Exclusion of Solar PV installations from obtaining Environmental Authorisation and Adoption of Screening Tool

On 8 September 2022, Minister Creecy published her intention to exclude the development and expansion of solar photovoltaic facilities and associated activities or infrastructure from the requirement to obtain an environmental authorisation. The exclusion is proposed on the basis of the intended adoption of the National Web Based Screening Tool as an environmental management instrument. The public was given 30 days within which to comment on both notices.

In essence, the exclusion means that development or expansion of solar PV facilities located in areas identified as “low” or “medium” site sensitivity by the Screening Tool do not need to undergo an environmental impact assessment (“EIA”) and obtain an environmental authorisation, they simply need to be registered with the Competent Authority.

The Biodiversity Law Centre is entirely supportive of the Just Energy Transition, and the replacement of harmful fossil fuel energy generation, which contributes to greenhouse gas emissions and climate change, with clean renewable energy. We are also very aware of Government’s commitments in terms of the Paris Agreement and its Nationally Determined Contribution, and consequently that divesting from fossil fuels and increasing production of renewable energy is imperative. However, the Centre has several concerns with the proposed exclusion that it addressed in comments submitted to the Department of Forestry, Fisheries and the Environment on 6 October 2022.

Principally, the Centre is concerned that the exclusion may expedite the rollout of renewable energy (solar PV) projects to the potential detriment of indigenous species and ecosystems, as well as communities whose participation from the registration process has been excluded. We say this because renewable energy installations often extend over vast areas that are relatively undisturbed, and the assessment of impacts prior to project implementation becomes critical. In addition, the exclusion seems superfluous, as Government has already adopted reasonable legislative measures to streamline the EIA process in relation to renewable energy developments through the declaration of Renewable Energy Development Zones, or REDZ. Renewable energy facilities that are located in REDZ do not need to undergo a full scoping and EIA, but only the much shorter basic assessment process contained in the EIA Regulations. Rather than the proposed exclusion, the Minister should look to expanding the REDZ.
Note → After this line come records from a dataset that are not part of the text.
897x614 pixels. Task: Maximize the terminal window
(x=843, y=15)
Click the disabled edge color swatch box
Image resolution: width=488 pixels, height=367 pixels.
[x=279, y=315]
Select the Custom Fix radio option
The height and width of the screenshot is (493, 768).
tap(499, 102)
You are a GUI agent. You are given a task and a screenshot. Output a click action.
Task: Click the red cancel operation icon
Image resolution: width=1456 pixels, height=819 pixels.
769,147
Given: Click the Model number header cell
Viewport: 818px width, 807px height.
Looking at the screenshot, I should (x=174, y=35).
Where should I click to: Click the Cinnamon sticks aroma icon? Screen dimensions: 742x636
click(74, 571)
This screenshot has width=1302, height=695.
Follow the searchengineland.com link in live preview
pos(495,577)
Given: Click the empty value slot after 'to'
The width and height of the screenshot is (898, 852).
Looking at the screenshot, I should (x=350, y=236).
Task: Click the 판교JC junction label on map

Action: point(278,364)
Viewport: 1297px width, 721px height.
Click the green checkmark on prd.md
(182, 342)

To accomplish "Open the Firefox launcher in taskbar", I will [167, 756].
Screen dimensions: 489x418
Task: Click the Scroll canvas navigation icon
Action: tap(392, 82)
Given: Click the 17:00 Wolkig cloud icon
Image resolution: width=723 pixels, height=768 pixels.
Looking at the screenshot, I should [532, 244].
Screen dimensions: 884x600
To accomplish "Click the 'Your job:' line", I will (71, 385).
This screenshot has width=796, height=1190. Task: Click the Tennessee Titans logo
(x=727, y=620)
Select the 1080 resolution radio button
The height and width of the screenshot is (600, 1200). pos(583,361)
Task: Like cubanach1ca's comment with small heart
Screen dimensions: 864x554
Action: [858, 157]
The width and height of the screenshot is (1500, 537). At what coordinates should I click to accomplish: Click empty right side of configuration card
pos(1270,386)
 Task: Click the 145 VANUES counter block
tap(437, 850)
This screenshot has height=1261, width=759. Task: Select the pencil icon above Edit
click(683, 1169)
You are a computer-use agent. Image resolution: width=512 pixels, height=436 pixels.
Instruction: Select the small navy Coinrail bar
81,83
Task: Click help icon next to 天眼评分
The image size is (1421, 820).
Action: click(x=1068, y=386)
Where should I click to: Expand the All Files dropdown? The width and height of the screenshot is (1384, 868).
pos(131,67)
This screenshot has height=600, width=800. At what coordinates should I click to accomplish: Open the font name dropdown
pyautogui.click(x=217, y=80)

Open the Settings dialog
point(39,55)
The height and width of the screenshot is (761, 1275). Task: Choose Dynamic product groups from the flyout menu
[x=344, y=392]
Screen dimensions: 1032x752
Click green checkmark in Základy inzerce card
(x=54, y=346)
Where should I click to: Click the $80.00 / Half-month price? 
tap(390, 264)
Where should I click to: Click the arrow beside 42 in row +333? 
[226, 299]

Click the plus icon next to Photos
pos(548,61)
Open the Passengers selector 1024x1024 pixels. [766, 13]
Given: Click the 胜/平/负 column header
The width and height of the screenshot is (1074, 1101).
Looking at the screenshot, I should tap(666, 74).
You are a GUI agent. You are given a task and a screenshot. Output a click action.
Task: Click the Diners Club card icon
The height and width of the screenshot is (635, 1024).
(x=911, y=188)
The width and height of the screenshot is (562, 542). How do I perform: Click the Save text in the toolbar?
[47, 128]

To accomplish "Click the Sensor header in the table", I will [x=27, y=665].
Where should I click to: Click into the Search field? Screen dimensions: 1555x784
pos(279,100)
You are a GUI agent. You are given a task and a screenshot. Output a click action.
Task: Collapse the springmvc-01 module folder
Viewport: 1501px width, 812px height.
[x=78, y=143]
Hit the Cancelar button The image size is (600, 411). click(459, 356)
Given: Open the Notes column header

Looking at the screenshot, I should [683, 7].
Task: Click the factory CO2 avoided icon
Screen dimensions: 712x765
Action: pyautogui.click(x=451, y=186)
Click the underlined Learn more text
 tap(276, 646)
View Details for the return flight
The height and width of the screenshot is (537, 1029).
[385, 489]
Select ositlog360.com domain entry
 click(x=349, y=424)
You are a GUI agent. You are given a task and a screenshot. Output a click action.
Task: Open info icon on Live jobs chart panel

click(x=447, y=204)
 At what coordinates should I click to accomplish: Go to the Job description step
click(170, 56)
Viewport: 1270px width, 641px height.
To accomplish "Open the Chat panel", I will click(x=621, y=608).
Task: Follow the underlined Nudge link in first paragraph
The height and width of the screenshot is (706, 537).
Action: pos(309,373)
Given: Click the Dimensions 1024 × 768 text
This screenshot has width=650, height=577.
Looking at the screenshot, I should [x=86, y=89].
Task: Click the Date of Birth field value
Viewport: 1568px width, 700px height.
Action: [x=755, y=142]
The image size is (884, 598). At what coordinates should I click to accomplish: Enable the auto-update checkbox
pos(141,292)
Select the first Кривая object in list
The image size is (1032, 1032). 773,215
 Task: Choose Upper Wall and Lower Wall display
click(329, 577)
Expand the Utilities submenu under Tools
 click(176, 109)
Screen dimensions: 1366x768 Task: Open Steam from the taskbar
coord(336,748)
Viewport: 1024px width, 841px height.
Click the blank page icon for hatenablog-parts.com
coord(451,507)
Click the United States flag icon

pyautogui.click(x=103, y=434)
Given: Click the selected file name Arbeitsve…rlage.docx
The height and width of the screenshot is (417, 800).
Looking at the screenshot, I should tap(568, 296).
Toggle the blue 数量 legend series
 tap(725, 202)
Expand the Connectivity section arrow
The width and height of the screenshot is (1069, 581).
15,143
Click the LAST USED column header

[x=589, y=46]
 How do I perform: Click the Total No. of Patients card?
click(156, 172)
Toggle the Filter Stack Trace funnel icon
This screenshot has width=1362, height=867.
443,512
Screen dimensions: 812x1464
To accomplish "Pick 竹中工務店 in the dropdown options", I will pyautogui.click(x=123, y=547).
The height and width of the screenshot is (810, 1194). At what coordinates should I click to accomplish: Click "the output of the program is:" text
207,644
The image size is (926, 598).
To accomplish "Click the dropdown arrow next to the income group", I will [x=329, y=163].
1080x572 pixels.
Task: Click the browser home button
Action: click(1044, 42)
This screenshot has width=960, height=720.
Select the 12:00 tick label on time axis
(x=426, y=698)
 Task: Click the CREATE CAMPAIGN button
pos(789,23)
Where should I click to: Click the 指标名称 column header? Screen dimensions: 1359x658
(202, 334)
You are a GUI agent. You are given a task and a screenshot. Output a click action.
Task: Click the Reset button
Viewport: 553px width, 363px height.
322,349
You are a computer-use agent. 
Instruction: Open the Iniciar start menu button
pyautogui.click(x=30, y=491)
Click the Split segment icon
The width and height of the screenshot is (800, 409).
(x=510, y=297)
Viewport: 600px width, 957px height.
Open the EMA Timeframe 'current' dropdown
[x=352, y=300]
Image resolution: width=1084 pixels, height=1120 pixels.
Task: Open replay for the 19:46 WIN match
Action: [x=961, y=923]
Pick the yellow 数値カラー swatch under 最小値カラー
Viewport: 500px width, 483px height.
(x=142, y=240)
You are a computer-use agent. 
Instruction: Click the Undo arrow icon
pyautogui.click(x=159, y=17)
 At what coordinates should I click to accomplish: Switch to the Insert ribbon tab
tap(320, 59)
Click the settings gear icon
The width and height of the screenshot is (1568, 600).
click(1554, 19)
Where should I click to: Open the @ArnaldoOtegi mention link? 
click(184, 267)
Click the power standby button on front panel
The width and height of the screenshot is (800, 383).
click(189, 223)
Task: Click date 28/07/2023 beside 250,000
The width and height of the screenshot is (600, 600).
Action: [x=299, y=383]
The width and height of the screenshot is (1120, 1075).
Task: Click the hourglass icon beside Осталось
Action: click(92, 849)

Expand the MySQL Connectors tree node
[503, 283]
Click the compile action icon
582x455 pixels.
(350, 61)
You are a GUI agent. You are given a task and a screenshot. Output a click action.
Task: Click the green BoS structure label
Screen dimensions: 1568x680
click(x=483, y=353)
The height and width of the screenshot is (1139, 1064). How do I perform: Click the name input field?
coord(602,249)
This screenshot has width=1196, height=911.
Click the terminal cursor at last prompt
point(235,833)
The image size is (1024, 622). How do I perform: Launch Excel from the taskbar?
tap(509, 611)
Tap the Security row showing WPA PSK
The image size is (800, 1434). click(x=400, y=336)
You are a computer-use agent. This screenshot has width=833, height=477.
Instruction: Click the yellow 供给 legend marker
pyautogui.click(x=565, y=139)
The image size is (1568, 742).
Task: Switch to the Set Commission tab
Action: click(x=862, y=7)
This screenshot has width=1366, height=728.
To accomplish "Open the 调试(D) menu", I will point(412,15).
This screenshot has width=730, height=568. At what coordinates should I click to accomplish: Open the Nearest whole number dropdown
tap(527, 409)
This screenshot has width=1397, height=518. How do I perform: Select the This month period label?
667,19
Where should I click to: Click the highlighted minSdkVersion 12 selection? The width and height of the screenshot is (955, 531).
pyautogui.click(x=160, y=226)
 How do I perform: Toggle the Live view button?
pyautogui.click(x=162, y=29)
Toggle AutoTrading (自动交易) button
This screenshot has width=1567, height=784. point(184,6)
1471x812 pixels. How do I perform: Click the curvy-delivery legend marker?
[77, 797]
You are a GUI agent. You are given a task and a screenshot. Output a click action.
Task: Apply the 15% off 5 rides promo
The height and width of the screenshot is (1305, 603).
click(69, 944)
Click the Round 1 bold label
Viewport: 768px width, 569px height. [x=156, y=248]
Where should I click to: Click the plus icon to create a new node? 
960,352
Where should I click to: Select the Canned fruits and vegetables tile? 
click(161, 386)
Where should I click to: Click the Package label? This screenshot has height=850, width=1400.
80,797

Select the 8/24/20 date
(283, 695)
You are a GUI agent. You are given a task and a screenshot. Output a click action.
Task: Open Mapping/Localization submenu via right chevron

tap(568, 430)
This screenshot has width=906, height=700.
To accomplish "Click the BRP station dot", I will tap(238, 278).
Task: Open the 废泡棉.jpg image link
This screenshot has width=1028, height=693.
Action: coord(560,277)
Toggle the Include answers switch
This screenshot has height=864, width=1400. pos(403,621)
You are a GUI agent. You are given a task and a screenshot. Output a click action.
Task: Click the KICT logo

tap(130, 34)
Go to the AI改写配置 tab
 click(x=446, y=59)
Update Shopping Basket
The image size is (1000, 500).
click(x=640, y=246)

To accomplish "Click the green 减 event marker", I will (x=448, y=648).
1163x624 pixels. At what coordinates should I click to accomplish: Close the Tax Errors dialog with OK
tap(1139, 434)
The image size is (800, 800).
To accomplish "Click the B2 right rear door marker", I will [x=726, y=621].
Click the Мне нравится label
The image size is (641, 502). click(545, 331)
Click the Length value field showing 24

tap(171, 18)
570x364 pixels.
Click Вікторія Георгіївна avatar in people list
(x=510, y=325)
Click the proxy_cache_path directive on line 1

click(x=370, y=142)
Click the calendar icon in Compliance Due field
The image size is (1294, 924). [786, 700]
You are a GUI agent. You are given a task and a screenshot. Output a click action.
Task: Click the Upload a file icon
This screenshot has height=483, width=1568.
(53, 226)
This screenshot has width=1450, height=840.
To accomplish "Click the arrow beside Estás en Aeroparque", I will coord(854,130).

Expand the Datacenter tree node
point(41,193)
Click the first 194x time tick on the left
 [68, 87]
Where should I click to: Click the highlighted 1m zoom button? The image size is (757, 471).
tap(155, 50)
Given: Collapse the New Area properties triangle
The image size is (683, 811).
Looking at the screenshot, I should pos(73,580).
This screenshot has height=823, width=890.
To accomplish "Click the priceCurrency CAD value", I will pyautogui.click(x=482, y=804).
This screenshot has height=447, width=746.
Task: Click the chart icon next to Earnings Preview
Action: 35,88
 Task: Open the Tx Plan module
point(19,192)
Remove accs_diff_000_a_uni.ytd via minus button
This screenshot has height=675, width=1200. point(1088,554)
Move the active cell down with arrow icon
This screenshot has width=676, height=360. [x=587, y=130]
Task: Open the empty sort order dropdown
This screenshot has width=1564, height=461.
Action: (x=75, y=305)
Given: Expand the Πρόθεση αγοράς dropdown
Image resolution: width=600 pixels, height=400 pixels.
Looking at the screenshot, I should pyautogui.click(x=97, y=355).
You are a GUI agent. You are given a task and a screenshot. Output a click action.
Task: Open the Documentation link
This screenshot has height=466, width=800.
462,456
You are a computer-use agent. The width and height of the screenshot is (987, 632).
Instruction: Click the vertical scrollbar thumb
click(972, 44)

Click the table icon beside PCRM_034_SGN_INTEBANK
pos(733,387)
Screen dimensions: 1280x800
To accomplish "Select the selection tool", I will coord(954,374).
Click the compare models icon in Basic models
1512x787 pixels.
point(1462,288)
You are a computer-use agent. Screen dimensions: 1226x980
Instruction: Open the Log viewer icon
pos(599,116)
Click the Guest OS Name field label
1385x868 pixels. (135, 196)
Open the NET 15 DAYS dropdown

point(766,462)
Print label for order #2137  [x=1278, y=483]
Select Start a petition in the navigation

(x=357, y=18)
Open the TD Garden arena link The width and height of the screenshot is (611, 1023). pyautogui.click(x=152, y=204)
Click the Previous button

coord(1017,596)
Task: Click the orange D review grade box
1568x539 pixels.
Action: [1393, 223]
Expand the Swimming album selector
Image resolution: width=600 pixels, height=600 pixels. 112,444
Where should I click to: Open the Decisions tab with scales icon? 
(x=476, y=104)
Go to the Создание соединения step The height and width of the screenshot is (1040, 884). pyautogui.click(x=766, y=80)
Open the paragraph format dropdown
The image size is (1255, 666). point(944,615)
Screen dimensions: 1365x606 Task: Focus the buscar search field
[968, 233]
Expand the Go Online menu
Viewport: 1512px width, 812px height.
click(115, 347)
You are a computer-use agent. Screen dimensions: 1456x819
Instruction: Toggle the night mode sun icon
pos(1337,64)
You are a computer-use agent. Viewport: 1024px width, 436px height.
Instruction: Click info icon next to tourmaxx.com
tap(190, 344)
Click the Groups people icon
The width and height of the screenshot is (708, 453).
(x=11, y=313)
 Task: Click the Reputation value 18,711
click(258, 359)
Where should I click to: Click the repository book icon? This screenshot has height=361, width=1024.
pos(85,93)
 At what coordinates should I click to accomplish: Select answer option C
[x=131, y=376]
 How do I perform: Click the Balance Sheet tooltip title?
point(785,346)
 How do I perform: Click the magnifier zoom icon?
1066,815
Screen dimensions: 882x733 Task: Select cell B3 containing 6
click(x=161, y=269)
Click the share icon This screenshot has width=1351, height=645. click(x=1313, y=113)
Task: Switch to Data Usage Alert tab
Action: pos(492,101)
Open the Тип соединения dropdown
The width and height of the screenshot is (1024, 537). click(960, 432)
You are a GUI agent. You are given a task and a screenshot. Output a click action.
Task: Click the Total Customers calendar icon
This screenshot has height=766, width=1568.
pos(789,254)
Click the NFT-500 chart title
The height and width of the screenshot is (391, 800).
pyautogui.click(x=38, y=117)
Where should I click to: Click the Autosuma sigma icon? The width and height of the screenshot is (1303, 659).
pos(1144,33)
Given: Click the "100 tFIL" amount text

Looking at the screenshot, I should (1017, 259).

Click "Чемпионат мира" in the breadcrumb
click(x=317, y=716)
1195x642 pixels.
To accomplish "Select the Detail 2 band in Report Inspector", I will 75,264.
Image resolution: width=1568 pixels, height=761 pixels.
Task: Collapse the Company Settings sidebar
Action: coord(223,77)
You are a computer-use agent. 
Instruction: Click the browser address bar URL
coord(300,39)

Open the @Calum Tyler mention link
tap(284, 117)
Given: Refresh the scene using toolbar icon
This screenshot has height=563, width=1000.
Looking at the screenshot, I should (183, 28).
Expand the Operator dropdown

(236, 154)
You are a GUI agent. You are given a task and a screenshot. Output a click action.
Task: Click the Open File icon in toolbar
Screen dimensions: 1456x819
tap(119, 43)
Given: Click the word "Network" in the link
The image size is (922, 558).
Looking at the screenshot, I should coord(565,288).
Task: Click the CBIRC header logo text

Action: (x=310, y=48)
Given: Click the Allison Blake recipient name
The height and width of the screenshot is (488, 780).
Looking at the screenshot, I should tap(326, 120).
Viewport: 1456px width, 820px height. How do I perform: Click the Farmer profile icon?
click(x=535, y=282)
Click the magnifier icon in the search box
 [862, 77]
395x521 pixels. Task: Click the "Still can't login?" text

The Centre is also concerned that the exclusion makes no provision for public participation, which is crucial in relation to developments that may have significant impacts on the receiving environment and communities. Failure to include provision for public participation means the process is inconsistent with the National Environmental Management Act, 1998.

The proposed exclusion is also a misuse of the Screening Tool: sensitivity is not a measure of potential impacts of development; it only flags potential risks that need assessment. The Screening Tool is therefore intended to be the step that initiates further assessments, not a means of excluding where assessment is needed altogether. Failure to register a solar PV facility is also not made an offence, creating little incentive to abide by the process at all.

The Centre urges the Minister to actively engage with the comments of concerned stakeholders and their recommendations for alternative means of expediting renewable energy development.